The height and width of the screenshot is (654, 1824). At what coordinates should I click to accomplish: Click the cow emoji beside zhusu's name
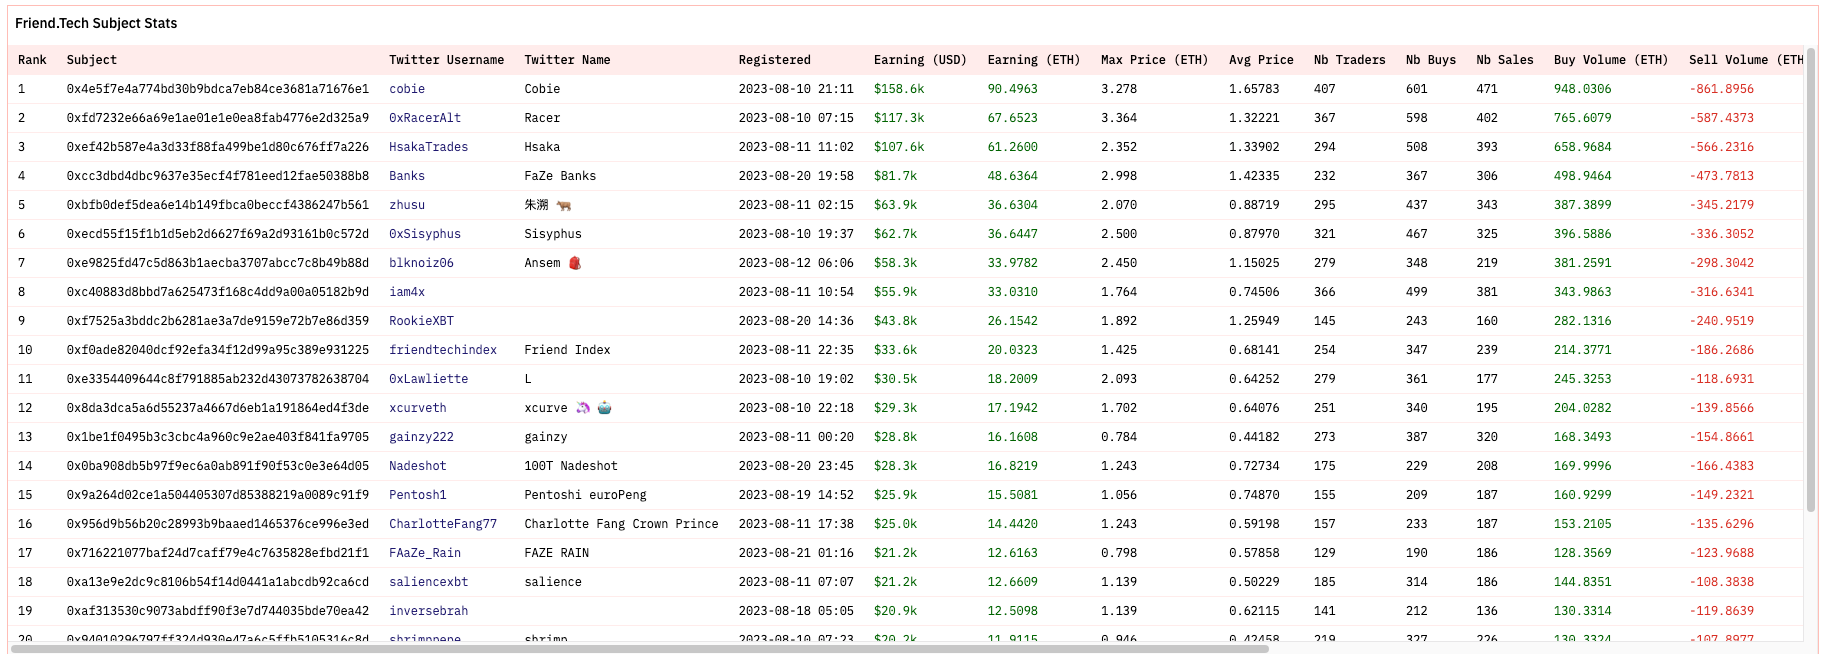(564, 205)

---

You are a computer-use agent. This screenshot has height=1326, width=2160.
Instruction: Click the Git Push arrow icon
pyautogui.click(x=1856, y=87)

▶ _Request_:
Please recast the items starting at the line containing "You are a computer-use" and ending at the line containing "pyautogui.click(x=1856, y=87)" as a two-column CSV with columns task and value, one row per item: its text and its answer, each in a single quoted field with line breaks replaced by spaces.

▶ _Full response_:
task,value
"You are a computer-use agent. This screenshot has height=1326, width=2160. Instruction: Click the Git Push arrow icon","pyautogui.click(x=1856, y=87)"